И если эта романтическая легенда о прозрении покажется кому-то недоказанной и надуманной, то и её противоположность можно при известном желании «опоэтизировать». Представить упрямого и волевого человека, которого не сломили ни болезни, ни иные множественные удары судьбы. Которого даже полная слепота не вывела из равновесия. Не заставила унижаться и просить. Даже у Бога! Который принял спокойно и достойно, как и всегда и везде принимал спокойно и достойно Бах удары судьбы, ТАКОЙ финал. Значит, так угодно, …усмехнулся Бах — и мирно почил.
Вторая легенда носит такое название: «Последняя фуга». Всё, что касается «последнего» в жизни настоящего Гения — согласитесь, должно быть величественным и значимым?! Последняя минута, последнее слово, последнее произведение… Ведь они — словно завещания великого человека остающимся на земле. К ним — особое, пристальное внимание потомков. В них, в этих последних словах, мгновениях, фугах всегда нас, потомков, тянет разглядеть, обнаружить некое Откровение гения…
Что же такое — последняя фуга? Легенда приписывает такой эпитет заключительному незаконченному контрапункту из «Искусства фуги». Будто бы (цитируем): «…смерть застала Баха с пером в руке над последним произведением из цикла… И жизнь его оборвалась, когда он ввел в фугу музыкальную тему ВАСН (си-бемоль — ля — до — си)» (П. Пряжников). Прямым доказательством именно такого развития событий служит свидетельство — лист нотной рукописи этого самого творения, где рукой Карла Филиппа Эммануила начертано: «…при работе над этой фугой, на том месте, где в противосложении проводится имя BACH, автор скончался». Верить сыну?
Вторая загадка — а эта ли фуга была «последней»? Есть версия, что
Вот что мы читаем на этот счет у Швейцера («Иоганн Себастьян Бах», М., 1964):
«… Последнее время он, по-видимому, всегда находился в затемнённой комнате.

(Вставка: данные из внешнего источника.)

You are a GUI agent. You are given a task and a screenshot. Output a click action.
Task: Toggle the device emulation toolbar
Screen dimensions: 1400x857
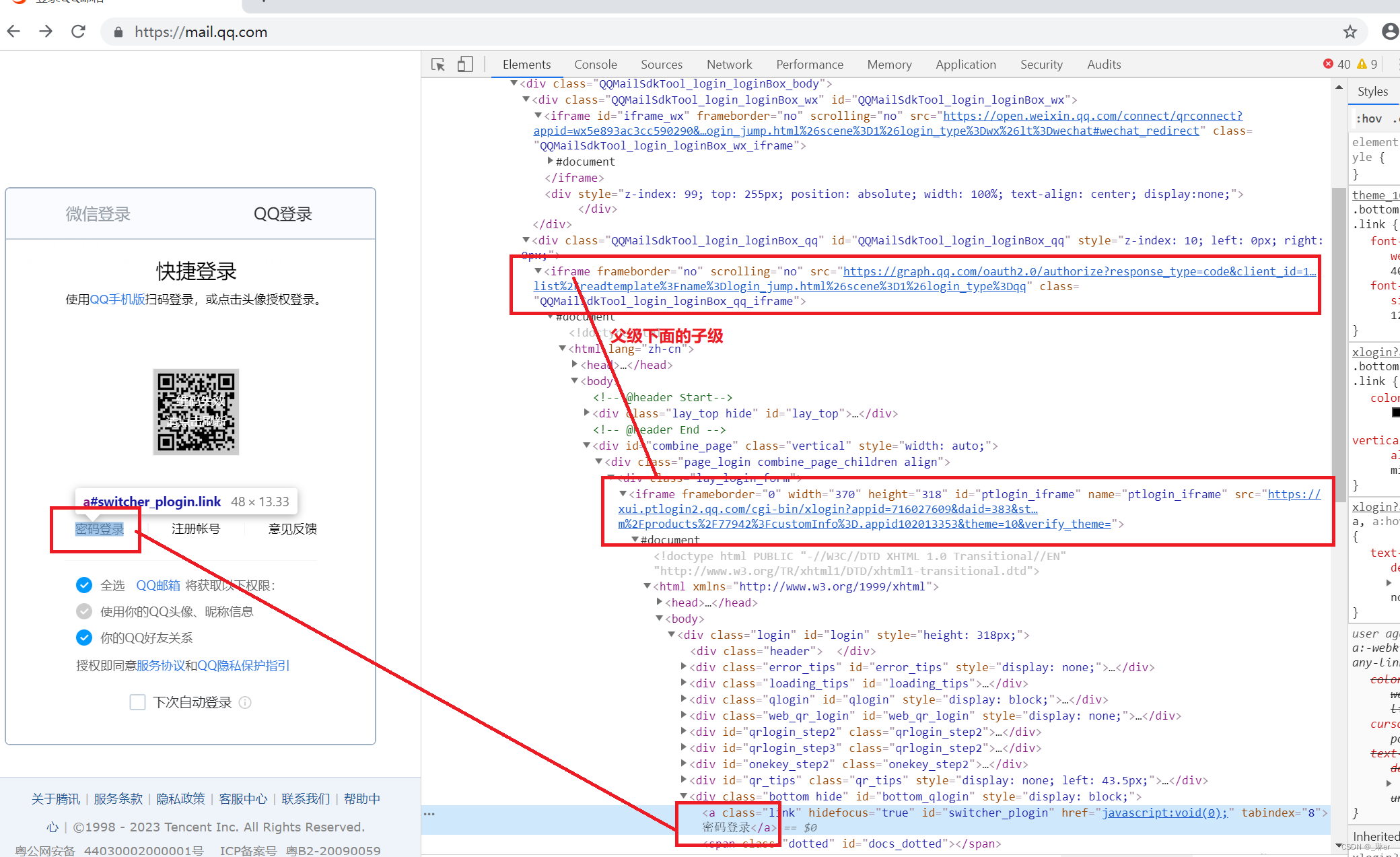pyautogui.click(x=464, y=64)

Почувствовав приближение смерти, он продиктовал Альтниколю хоральную фантазию на мелодию „Wenn wir in hőchsten Nőten sein“ („Когда нас посещают тягчайшие бедствия“), для оглавления же взял первые слова песни „Von deinen Thron tret’ ich hiemit“ („Пред твоим престолом я являюсь“), которая поётся на тот же напев». Во-первых, здесь нет и речи о фуге с темой ВАСН. Во-вторых, следует, что оба названия у Баха существовали уже загодя (не он их, собственно, и выдумывал, а брал готовые строфы давносложившихся гимнических песнопений).
И, хотя говориось не раз, что у Швейцера допущена масса биографических и фактологических неточностей и ошибок, можно спокойно констатировать, ссылаясь на его авторитет, что у Мастера не было перед смертью неожиданного решения переименовать хорал на более величественный по смыслу и соответствующий моменту вариант!
Кстати, в современном исполнении «Искусства фуги» принято не соблюдать строго последовательность контрапунктов (так, как они чередой идут в рукописи у Баха). Считается, что это — сборник, и автор просто свел под одну обложку фуги, созданные в разные годы жизни и при разных обстоятельствах. Ведь автор даже не указал потомкам — а, собственно, на чем, на каком инструменте следует их исполнять? Поэтому и найти среди них «последнюю» весьма непросто. Да и, как мне кажется, особо незачем!
Впрочем, закроем эту тему — тему исследований последних дней Баха, не в ней сейчас дело. Желающие смогут найти массу материалов в иных книгах — и сопоставить точки зрения. Зато повсюду с нами остается (какие бы мы версии биографов и документалистов не принимали!) сама баховская музыка. Эта история говорит нам, прежде всего, о том, каким трудолюбием и упорством отличался Мастер, всю свою жизнь корректировавший, подчищавший и улучшавший свои Творения.